= Batch effect =

Non-biological variation in the results of biological experiments

In molecular biology, a batch effect occurs when non-biological factors in an experiment cause changes in the data produced by the experiment. Such effects can lead to inaccurate conclusions when their causes are correlated with one or more outcomes of interest in an experiment. They are common in many types of high-throughput sequencing experiments, including those using microarrays, mass spectrometers, and single-cell RNA-sequencing data. They are most commonly discussed in the context of genomics and high-throughput sequencing research, but they exist in other fields of science as well.

==Definitions==
Multiple definitions of the term "batch effect" have been proposed in the literature. Lazar et al. (2013) noted, "Providing a complete and unambiguous definition of the so-called batch effect is a challenging task, especially because its origins and the way it manifests in the data are not completely known or not recorded." Focusing on microarray experiments, they propose a new definition based on several previous ones: "[T]he batch effect represents the systematic technical differences when samples are processed and measured in different batches and which are unrelated to any biological variation recorded during the MAGE [microarray gene expression] experiment."

==Causes==
Many potentially variable factors have been identified as potential causes of batch effects, including the following:
- Laboratory conditions
- Choice of reagent lot or batch
- Personnel differences
- Time of day when the experiment was conducted
- Atmospheric ozone levels
- Instruments used to conduct the experiment

==Correction==
Various statistical techniques have been developed to attempt to correct for batch effects in high-throughput experiments. These techniques are intended for use during the stages of experimental design and data analysis. They have historically mostly focused on genomics experiments, and have only recently begun to expand into other scientific fields such as proteomics. One problem associated with such techniques is that they may unintentionally remove actual biological variation. Some techniques that have been used to detect and/or correct for batch effects include the following:

- For microarray data, linear mixed models have been used, with confounding factors included as random intercepts.
- In 2007, Johnson et al. proposed an empirical Bayesian technique for correcting for batch effects. This approach represented an improvement over previous methods in that it could be effectively used with small batch sizes.
- In 2012, the sva software package was introduced.

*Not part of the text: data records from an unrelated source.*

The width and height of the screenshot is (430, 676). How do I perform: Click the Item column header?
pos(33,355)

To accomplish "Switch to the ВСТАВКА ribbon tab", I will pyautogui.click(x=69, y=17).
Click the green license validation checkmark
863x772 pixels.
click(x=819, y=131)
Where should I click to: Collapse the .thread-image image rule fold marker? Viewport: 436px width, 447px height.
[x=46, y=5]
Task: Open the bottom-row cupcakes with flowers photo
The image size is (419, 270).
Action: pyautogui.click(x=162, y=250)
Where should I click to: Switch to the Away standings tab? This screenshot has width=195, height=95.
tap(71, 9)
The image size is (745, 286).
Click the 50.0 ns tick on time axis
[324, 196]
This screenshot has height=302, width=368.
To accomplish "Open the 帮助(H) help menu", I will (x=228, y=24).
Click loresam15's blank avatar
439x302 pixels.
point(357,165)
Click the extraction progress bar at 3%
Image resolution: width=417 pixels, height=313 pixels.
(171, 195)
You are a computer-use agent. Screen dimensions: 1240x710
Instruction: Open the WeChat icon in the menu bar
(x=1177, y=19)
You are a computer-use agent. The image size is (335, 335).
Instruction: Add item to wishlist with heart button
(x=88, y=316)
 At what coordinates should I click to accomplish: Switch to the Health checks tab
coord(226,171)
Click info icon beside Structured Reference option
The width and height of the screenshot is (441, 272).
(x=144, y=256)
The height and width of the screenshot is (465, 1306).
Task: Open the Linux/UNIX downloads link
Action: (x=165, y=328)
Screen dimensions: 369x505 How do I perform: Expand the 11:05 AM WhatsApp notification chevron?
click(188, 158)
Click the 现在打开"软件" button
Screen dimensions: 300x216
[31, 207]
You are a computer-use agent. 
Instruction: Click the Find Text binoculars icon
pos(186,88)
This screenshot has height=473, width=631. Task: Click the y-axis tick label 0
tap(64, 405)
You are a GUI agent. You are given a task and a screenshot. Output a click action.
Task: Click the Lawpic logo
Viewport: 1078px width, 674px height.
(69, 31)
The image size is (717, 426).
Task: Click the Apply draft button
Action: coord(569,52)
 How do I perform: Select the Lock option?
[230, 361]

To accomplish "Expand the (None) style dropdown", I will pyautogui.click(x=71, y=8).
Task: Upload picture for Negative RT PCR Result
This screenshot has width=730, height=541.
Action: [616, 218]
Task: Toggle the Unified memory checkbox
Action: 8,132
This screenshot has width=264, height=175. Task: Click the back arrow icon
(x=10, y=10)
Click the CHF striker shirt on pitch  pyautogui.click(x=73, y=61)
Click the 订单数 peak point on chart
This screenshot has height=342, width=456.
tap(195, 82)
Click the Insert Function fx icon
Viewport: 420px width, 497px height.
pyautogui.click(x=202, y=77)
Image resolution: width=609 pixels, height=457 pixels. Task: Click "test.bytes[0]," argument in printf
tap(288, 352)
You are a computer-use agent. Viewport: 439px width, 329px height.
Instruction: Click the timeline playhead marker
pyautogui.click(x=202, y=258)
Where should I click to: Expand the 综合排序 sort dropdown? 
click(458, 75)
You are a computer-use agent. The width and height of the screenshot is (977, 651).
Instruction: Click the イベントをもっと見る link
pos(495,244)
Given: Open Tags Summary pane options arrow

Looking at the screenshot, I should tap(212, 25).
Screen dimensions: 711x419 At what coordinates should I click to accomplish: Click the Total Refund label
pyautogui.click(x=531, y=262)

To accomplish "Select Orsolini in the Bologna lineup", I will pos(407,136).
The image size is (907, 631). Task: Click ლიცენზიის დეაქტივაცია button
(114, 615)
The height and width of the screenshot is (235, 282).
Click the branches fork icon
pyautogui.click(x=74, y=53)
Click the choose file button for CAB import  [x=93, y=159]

It includes multiple functions to adjust for batch effects, including the use of surrogate variable estimation, which had previously been shown to improve reproducibility and reduce dependence in high-throughput experiments.
- Haghverdi et al. (2018) proposed a technique designed for single-cell RNA-seq data, based on the detection of mutual nearest neighbors in the data.
- Papiez et al. (2019) proposed a dynamic programming algorithm to identify batch effects of unknown value in high-throughput data.
- Voß et al. (2022) proposed an algorithm called HarmonizR which enables data harmonization across independent proteomic datasets with appropriate handling of missing values.